Siegfried Brockmann, Head of Accident Research at the insurers, therefore finds “more offensive communication” about the benefits of a helmet to be sensible. “Legally, a pedelec is a bicycle,” said Brockmann of the German Press Agency. This means that helmets are not compulsory, despite the sometimes higher speed. “The question is whether it can stay like this in the long run,” says Brockmann. Helmets could also significantly reduce the risk of serious injury in the event of a fall with an e-scooter, as crash tests have shown.

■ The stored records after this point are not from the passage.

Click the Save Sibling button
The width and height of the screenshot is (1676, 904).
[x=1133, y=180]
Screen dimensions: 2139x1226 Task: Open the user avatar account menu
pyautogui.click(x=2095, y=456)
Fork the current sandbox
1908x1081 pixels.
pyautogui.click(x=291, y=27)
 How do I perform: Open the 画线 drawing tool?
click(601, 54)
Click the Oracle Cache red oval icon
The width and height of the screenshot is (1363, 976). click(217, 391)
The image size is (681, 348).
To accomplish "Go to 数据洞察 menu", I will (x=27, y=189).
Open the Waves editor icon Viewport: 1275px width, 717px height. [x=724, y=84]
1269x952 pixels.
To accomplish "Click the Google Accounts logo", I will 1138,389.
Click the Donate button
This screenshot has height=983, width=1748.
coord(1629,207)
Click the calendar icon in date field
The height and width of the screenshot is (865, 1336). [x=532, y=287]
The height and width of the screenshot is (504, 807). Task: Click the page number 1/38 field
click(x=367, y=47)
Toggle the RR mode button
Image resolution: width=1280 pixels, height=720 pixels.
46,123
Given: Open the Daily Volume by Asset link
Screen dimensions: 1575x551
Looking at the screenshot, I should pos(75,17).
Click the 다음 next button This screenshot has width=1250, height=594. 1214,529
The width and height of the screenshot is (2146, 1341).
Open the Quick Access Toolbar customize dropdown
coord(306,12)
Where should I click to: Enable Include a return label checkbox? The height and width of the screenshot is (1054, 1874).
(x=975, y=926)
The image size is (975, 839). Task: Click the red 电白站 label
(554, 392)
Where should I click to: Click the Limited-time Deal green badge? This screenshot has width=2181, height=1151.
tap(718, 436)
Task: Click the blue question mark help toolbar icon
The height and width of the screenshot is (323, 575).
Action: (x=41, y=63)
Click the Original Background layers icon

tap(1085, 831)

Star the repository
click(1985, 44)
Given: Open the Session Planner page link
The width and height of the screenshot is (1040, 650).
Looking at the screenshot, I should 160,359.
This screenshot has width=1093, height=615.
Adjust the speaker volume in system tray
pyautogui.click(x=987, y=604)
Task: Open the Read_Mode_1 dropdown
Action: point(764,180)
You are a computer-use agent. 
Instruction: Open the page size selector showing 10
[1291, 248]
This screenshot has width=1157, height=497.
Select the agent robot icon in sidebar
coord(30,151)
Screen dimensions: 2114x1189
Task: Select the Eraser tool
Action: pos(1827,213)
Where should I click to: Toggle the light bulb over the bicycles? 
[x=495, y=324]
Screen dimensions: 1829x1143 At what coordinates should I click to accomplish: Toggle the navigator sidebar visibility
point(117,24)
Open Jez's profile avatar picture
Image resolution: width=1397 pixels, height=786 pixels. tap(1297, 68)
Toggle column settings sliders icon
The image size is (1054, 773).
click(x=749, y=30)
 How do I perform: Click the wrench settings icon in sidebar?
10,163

The e-scooters, those scooters with an electric drive that have been flooding the cities for several years, are particularly popular with teenagers and young adults. It is not surprising that the people who were injured (4882) or killed (five) on an e-scooter in 2021 were 31 years old on average, i.e. significantly younger than those who were involved in accidents with a bicycle. In the big cities, you often see young people in twos, sometimes in threes, riding on what is forbidden. According to the current statistics, the most common reason for an accident, apart from using the road incorrectly, was the influence of alcohol. With e-scooters, as with cars, the 0.5 per mille limit or 0.0 per mille applies during the probationary period and under 21 years of age – if you even have a driver’s license. After all, 14-year-olds are allowed to steer the scooters.